The temperament of this breed is alert yet calm which makes them great watchdogs but also good companions for those looking for a laid back pet who will still keep an eye out for any potential danger in their home environment.

When it comes to health issues, the Xoloitzcuintli is generally considered healthy although they may suffer from skin allergies due to their lack of fur which can cause itching and irritation if not treated properly by a veterinarian right away. Additionally, these dogs may also suffer from hip dysplasia due to their long legs so regular checkups should be done by your vet in order ensure your pet’s health remains optimal throughout its life span .

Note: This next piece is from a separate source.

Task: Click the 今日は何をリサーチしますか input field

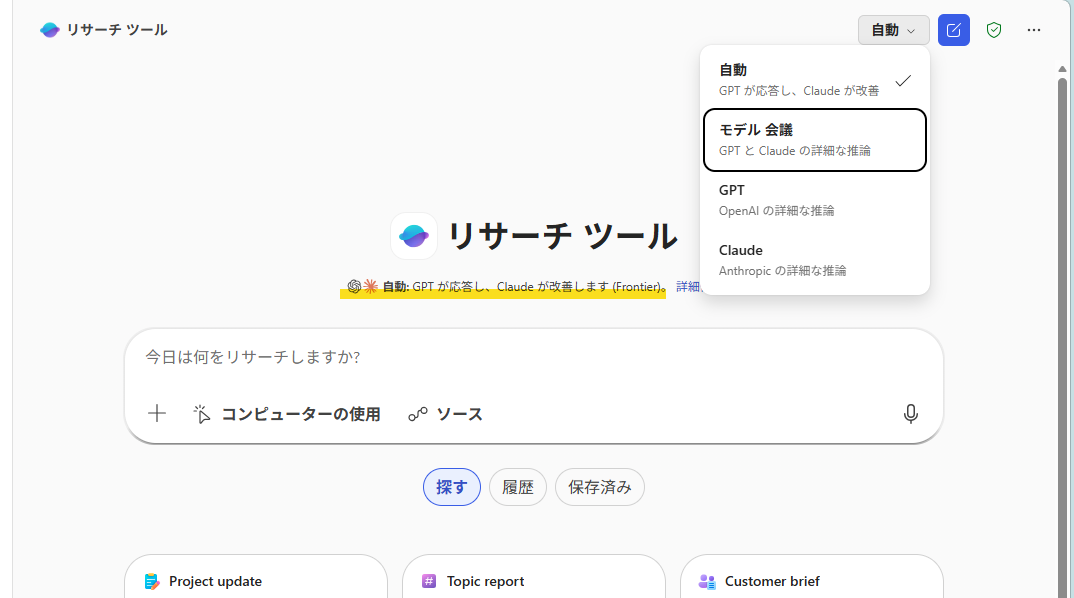Action: tap(520, 357)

In terms of adaptability level ,the Xoloitzcuintlis do well both indoors and outdoors provided they get plenty of exercise each day; however they prefer cooler climates over hot ones due their lack of fur so make sure you provide plenty shade during summer months when taking your pet outside . As far as benefits go ,these dogs make great companions due their loyal nature , intelligence ,and low maintenance grooming needs .


The Xoloitzcuintli, or Mexican Hairless, is a unique breed of dog that has been around for centuries. The breed is believed to have originated in Mexico, and there are references to hairless dogs in Aztec and Mayan cultures. The Xoloitzcuintli was nearly extinct by the early 20th century, but a few dedicated breeders kept the breed alive. In the 1950s, the Xoloitzcuintli became popular in the United States, and today it is recognized by the American Kennel Club.

The Xoloitzcuintli is a small to medium sized dog, with a slender build and long legs. The breed comes in three varieties: Standard, Miniature, and Toy. Standard Xoloitzcuintlis weigh between 10 and 25 pounds (4.5 – 11 kg), while Miniature and Toy varieties weigh between 5 and 15 pounds (2 – 6.8 kg). All three varieties have hairless bodies, with smooth, soft skin. The skin can be black, gray, bronze, or copper in color, with or without spots. The hairless gene is actually a genetic defect that causes the dog to be born without hair follicles. This means that the Xoloitzcuintli does not shed hair, making it an ideal pet for people with allergies.

The Xoloitzcuintli is an intelligent breed that is easy to train. They are loyal and affectionate dogs that make great companions. They are also relatively healthy dogs, with few health problems reported in the breed. However, because they lack hair follicles, they are susceptible to sunburn and must be protected from harsh sunlight.

If you are looking for a unique companion dog that is low-maintenance and hypoallergenic, the Xoloitzcuintli may be the perfect breed for you!